The integration of variable renewable energy source (RES) and the electrification of end-use sectors introduce significant uncertainty into energy systems, challenging traditional deterministic modeling and operational paradigms. This cumulative dissertation addresses these challenges by exploring, developing and applying probabilistic deep learning methods to improve uncertainty quantification and management in power grids and related domains. This research advances novel probabilistic deep learning techniques, focusing on deep conditional transformation models (CTMs) and their extensions.

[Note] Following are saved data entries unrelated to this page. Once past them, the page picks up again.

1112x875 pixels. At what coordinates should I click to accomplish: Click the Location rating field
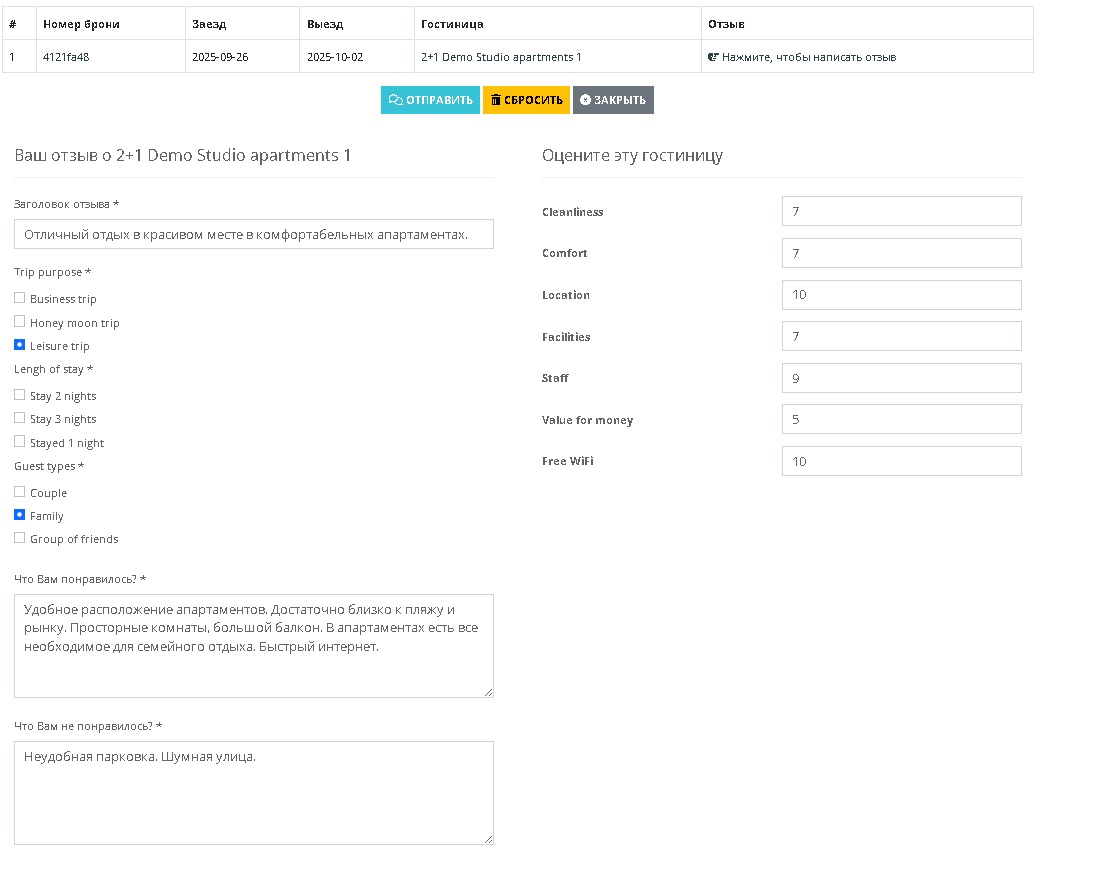[901, 295]
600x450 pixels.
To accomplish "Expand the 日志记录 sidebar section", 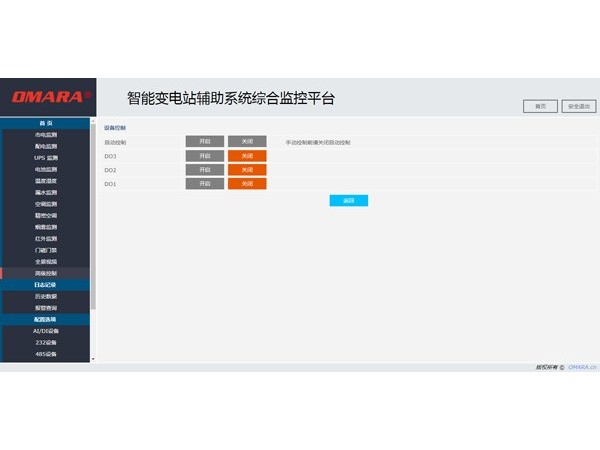I will click(46, 285).
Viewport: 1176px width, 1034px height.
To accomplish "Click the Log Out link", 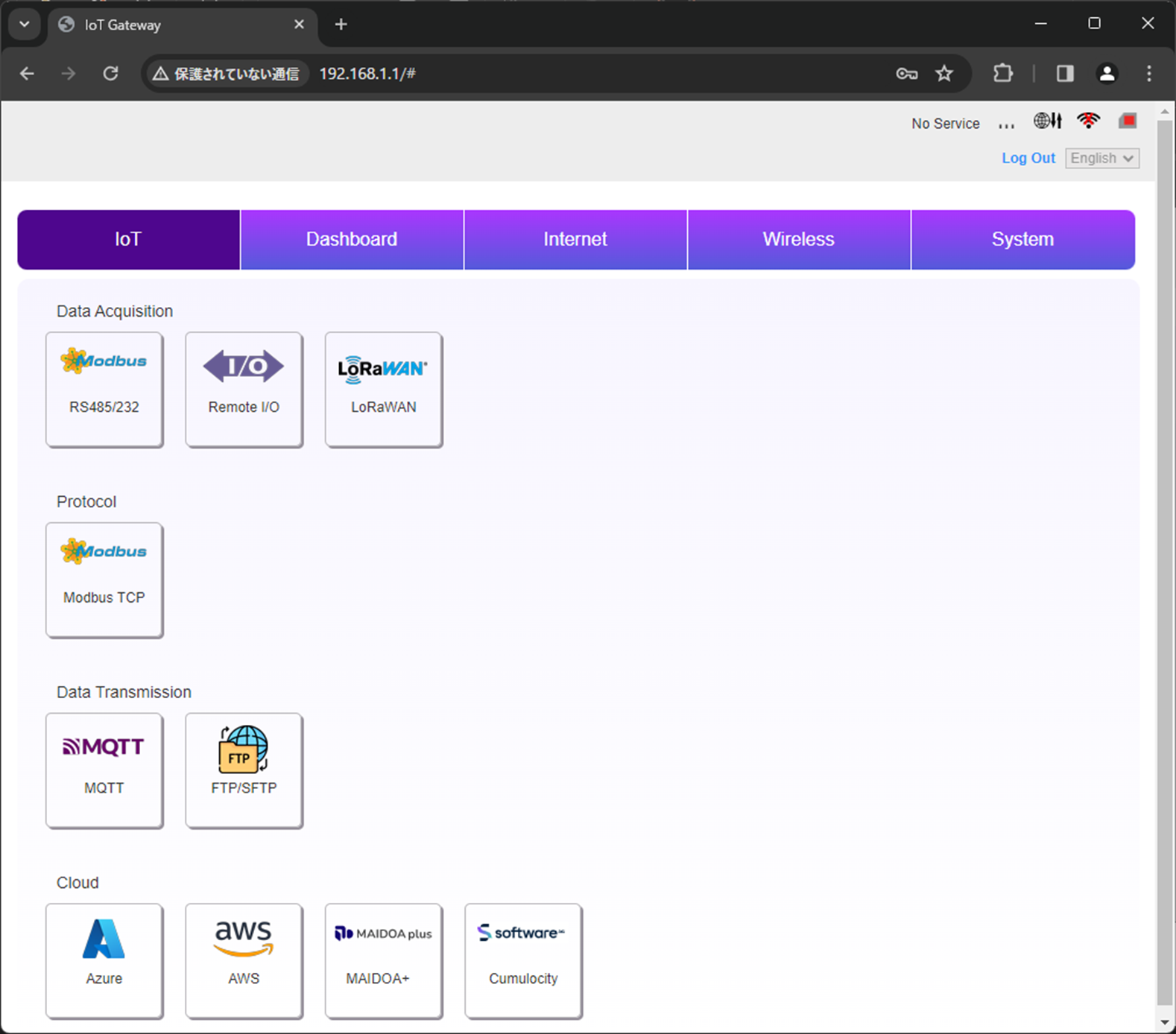I will click(1028, 158).

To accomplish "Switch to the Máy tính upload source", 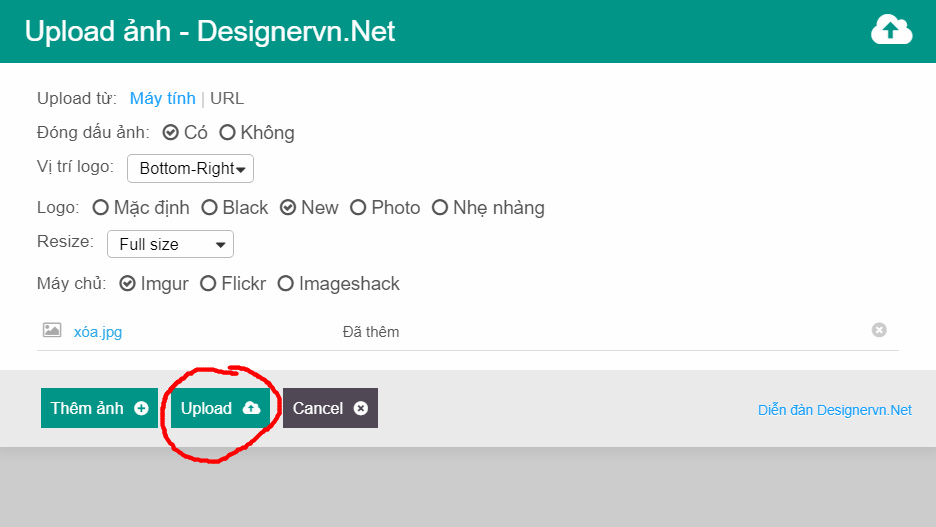I will pyautogui.click(x=162, y=98).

Key contributions include: (i) Demonstrating that deep CTMs, particularly Bernstein normalizing flows (BNFs), deliver accurate and robust probabilistic short-term load forecasts at the low voltage (LV) level, outperforming conventional approaches, especially under data scarcity. (ii) Proposing a real-time grid operation framework that combines probabilistic forecasts with a graph neural network (GNN) based control model, enabling proactive management of distribution grids under uncertainty. (iii) Extending autoregressive deep CTMs to probabilistic indoor temperature forecasting, providing uncertainty estimates for heating, ventilation and air conditioning (HVAC) control through stochastic optimization strategies. (iv) Introducing hybrid Bernstein normalizing flows (HBNFs), a novel hybrid model class that integrates interpretable marginal modeling through CTMs with flexible multivariate modeling using neural network (NN) based autoregressive normalizing flows (NFs), addressing the trade-off between interpretability and expressiveness in multivariate density estimation. Together, these contributions offer advanced methods and tools for uncertainty quantification and control in energy systems. By advancing probabilistic forecasting and decision-making, this work supports the development of more resilient, efficient and adaptable energy grids. The findings underscore the practical value of distributional modeling and the potential of hybrid statistical and deep learning approaches for addressing the limited interpretability arising from the black-box nature of pure deep learning methods.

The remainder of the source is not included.